Excerpts from a dataset:
········
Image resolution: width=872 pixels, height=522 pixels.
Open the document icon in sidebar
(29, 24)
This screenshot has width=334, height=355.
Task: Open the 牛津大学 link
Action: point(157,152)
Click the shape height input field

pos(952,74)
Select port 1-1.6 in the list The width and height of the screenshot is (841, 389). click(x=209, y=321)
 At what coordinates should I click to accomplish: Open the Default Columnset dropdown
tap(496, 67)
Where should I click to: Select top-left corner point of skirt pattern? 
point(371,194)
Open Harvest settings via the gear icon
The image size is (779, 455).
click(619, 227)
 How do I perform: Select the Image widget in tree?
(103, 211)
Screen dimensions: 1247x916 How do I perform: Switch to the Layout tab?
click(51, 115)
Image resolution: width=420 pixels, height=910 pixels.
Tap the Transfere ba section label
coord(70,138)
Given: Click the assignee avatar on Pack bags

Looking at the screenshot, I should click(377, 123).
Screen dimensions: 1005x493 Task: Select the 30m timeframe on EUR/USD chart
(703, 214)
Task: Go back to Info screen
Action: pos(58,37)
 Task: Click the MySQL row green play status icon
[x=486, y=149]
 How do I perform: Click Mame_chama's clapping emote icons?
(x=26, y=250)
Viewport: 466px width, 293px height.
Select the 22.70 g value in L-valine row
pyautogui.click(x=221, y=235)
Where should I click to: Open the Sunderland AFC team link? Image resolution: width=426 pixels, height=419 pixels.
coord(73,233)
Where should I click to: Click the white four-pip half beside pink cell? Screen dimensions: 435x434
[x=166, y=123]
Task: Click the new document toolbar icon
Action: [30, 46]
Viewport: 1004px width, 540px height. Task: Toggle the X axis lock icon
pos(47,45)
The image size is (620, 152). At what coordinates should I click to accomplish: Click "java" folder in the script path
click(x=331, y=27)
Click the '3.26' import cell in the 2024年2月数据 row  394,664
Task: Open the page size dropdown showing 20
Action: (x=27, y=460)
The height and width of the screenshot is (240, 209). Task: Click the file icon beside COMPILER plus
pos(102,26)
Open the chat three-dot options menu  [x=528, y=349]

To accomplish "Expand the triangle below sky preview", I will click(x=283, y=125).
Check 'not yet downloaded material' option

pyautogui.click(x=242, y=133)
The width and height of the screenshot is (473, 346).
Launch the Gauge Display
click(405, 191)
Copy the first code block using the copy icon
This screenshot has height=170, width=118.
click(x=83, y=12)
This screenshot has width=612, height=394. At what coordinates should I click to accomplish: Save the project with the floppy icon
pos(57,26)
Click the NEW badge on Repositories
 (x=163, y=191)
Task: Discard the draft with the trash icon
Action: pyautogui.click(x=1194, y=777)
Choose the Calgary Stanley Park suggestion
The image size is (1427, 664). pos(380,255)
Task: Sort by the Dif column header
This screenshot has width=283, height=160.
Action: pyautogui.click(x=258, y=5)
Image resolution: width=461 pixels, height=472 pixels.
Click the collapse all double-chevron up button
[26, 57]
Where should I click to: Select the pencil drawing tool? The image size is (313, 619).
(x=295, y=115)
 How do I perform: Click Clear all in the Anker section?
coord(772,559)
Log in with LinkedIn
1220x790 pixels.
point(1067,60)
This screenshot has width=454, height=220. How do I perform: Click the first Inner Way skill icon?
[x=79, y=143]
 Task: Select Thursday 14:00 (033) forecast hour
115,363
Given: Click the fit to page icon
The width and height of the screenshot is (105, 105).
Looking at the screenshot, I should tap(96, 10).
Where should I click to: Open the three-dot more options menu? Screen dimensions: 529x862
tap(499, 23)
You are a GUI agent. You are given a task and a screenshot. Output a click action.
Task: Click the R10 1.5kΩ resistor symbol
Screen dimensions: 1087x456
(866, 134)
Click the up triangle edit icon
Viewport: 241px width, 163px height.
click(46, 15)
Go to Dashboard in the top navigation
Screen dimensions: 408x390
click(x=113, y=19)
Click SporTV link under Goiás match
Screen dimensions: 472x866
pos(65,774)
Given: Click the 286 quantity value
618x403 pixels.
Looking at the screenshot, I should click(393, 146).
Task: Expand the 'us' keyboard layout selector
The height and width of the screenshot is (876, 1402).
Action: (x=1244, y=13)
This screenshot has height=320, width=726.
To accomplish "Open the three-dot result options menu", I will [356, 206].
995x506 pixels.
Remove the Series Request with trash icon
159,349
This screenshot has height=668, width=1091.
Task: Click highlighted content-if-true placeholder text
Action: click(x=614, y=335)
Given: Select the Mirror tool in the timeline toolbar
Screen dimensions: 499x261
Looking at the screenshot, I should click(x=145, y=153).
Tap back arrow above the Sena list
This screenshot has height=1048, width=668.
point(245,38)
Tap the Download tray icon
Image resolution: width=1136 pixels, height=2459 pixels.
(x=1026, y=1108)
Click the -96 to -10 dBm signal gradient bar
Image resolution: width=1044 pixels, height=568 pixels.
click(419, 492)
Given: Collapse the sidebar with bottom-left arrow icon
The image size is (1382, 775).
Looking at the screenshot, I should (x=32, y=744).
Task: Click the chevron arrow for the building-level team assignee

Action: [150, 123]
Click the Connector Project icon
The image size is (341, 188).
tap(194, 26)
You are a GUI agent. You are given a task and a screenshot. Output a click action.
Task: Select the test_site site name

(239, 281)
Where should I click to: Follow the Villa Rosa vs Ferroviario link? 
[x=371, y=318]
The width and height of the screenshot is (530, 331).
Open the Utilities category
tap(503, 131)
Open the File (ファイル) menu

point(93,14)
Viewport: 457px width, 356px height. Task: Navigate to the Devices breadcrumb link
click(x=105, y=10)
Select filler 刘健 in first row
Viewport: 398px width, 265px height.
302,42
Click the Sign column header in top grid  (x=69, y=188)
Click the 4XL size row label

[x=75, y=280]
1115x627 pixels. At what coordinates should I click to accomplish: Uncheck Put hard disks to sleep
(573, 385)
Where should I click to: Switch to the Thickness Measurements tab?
········
### EXERCISE
Repeat the entries verbatim through the line with "Select port 1-1.6".

### WRITTEN REPLY
Image resolution: width=872 pixels, height=522 pixels.
Open the document icon in sidebar
(29, 24)
This screenshot has width=334, height=355.
Task: Open the 牛津大学 link
Action: point(157,152)
Click the shape height input field

pos(952,74)
Select port 1-1.6 in the list The width and height of the screenshot is (841, 389). click(x=209, y=321)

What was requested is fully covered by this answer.